+++ Information provided +++
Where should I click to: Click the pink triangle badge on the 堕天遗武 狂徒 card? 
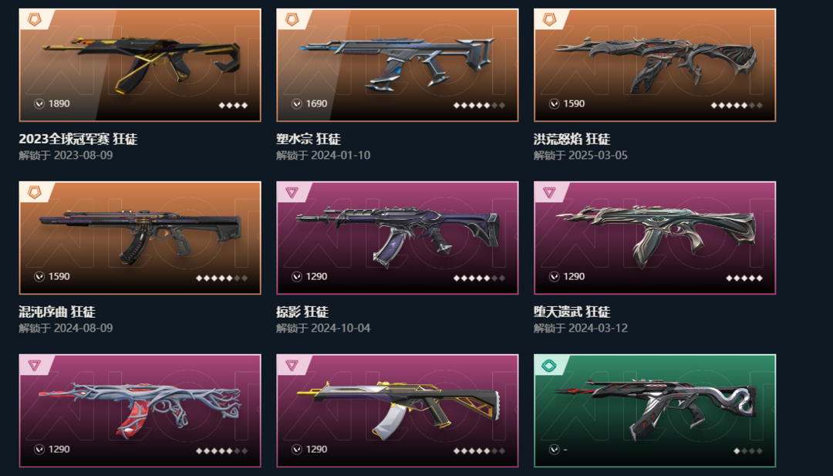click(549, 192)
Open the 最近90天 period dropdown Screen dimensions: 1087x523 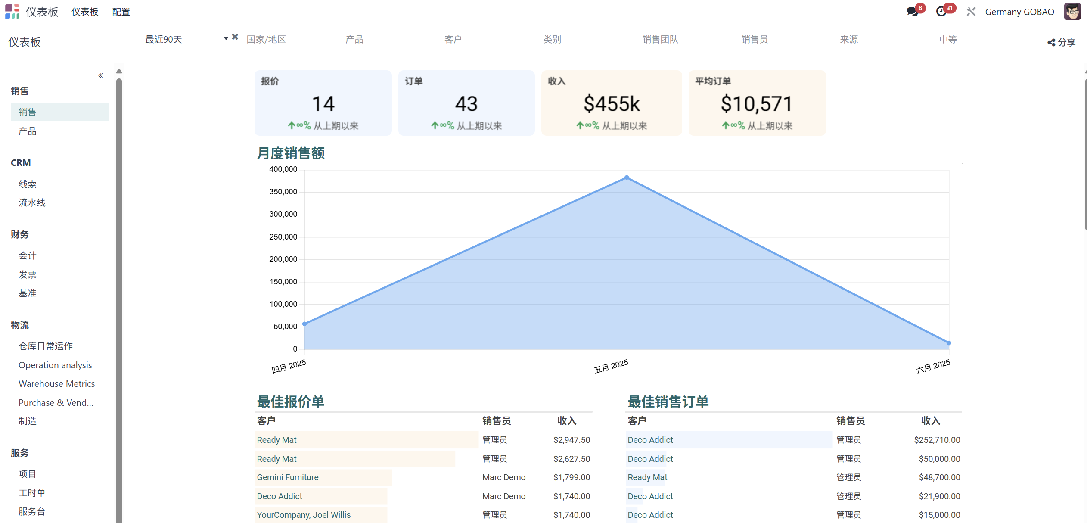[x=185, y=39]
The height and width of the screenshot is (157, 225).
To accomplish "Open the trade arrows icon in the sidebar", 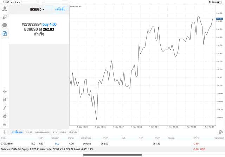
+++
Exercise task — Could you swap "sidebar" for "side panel" in everything from the line containing "The height and" down to the end of these lines, keeping all else the same? Return only those lines, without the pictures.

Written solution —
The height and width of the screenshot is (157, 225).
To accomplish "Open the trade arrows icon in the side panel", 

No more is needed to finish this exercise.